Writing guidelines reference: See .ai/writing-guidelines.md for voice, tone, and style.
Phase 1: Initial Conversion
Convert with marimo
uv run marimo convert path/to/notebook.ipynb -o docs/notebook-name.py
Start in sandbox mode for development
uvx marimo edit --sandbox docs/notebook-name.py --no-token
Sandbox mode creates an isolated environment from the notebook's # /// script inline metadata — none of the project's root dependencies bleed in. Always develop in sandbox mode so the dependency list stays honest.

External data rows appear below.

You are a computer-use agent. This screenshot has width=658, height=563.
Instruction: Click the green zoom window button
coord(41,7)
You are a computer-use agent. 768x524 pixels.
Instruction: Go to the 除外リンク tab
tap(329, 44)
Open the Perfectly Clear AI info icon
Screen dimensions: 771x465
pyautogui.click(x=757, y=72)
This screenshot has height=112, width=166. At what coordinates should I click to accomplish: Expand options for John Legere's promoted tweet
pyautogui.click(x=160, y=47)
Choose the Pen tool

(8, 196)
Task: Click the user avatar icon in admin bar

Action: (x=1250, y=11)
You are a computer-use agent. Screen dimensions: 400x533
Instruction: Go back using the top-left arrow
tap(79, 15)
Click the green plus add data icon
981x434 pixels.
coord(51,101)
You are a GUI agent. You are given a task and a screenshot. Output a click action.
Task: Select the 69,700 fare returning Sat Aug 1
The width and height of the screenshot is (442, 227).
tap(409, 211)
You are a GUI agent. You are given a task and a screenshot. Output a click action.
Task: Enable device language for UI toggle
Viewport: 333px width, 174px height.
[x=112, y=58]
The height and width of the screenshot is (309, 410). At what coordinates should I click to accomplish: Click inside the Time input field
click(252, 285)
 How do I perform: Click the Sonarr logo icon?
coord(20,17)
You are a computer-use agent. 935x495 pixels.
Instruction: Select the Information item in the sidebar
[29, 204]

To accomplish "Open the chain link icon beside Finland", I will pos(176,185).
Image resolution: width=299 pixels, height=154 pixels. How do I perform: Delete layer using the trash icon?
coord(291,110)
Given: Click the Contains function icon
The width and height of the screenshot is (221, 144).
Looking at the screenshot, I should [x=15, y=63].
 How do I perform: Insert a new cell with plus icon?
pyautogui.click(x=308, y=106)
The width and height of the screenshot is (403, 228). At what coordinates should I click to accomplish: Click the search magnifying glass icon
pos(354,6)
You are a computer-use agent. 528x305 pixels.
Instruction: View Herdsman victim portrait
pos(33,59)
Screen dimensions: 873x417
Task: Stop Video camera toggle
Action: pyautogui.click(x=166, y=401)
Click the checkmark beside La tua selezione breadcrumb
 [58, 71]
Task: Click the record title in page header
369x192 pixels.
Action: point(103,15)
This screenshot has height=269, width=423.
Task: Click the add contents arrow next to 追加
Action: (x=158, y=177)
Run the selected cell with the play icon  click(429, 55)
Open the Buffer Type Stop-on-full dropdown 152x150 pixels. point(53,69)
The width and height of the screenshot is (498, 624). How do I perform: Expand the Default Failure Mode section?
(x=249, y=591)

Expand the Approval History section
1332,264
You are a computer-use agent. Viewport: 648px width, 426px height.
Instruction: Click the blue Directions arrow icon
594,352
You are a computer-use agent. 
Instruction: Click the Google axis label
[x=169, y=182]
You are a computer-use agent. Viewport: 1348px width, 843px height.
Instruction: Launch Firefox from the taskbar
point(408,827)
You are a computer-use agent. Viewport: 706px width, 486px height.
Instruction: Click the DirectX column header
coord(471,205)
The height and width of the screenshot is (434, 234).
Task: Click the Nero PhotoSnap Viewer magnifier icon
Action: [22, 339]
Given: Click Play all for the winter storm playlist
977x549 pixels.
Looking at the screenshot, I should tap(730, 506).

Explore the code_mode API at the start of each session
import marimo._code_mode as cm
help(cm)
The API can change between marimo versions; verify it before using it.
Phase 2: Dependencies
Update the # /// script metadata block
The converted file will have a metadata block at the top. This is the source of truth for the notebook's dependencies when running in sandbox mode.
Rules:
- Pin every dependency to a specific version with
==
- Include
marimo>=0.23.6 (or current version)
- Pin the Pinecone SDK to
9.0.1 (or latest)
- Keep this block in the notebook file — never add notebook deps to the root
pyproject.toml
Remove unused dependencies
After conversion, audit the declared deps against what's actually imported. Common removals:
tqdm — replaced by mo.status.progress_bar()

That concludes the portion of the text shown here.